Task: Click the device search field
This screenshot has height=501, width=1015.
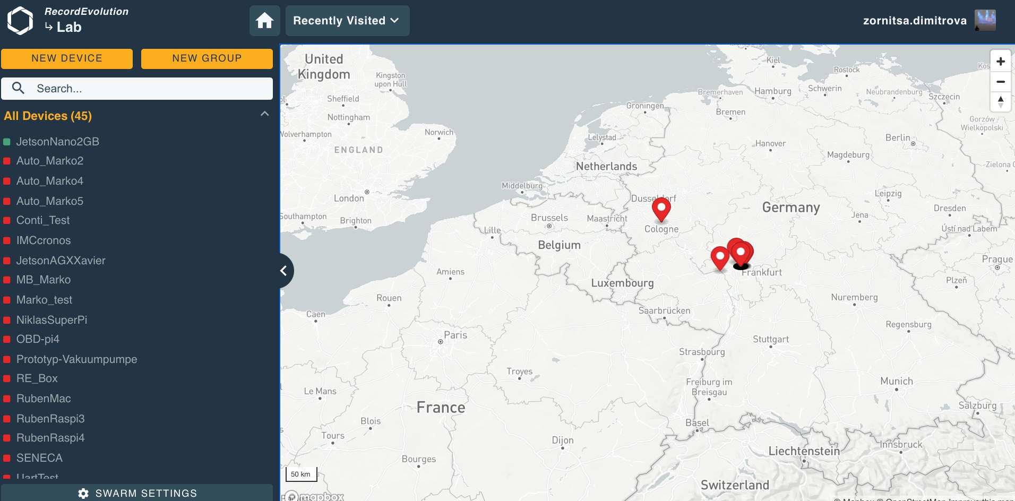Action: coord(137,89)
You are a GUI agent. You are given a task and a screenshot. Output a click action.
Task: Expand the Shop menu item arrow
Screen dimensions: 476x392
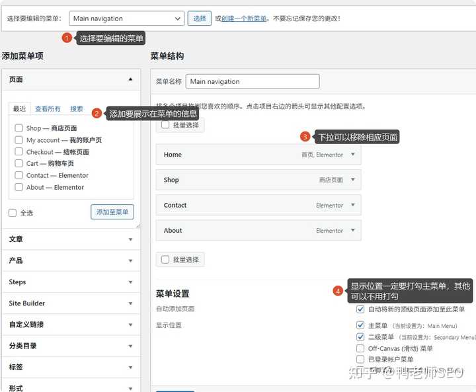(x=353, y=180)
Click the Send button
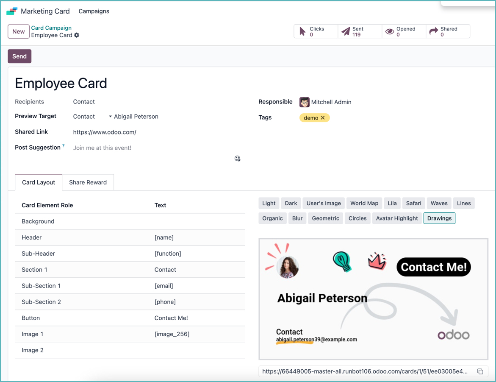 [x=19, y=56]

──────────────────────────────

(Task to complete) Could you transcribe exactly the lines from the one with "Task: Expand the Shop menu item arrow" through the end of the data, both ends included, and nothing else, skipping the pictures?

(Answer box)
Task: Expand the Shop menu item arrow
Screen dimensions: 476x392
(x=353, y=180)
Click the Send button
 [x=19, y=56]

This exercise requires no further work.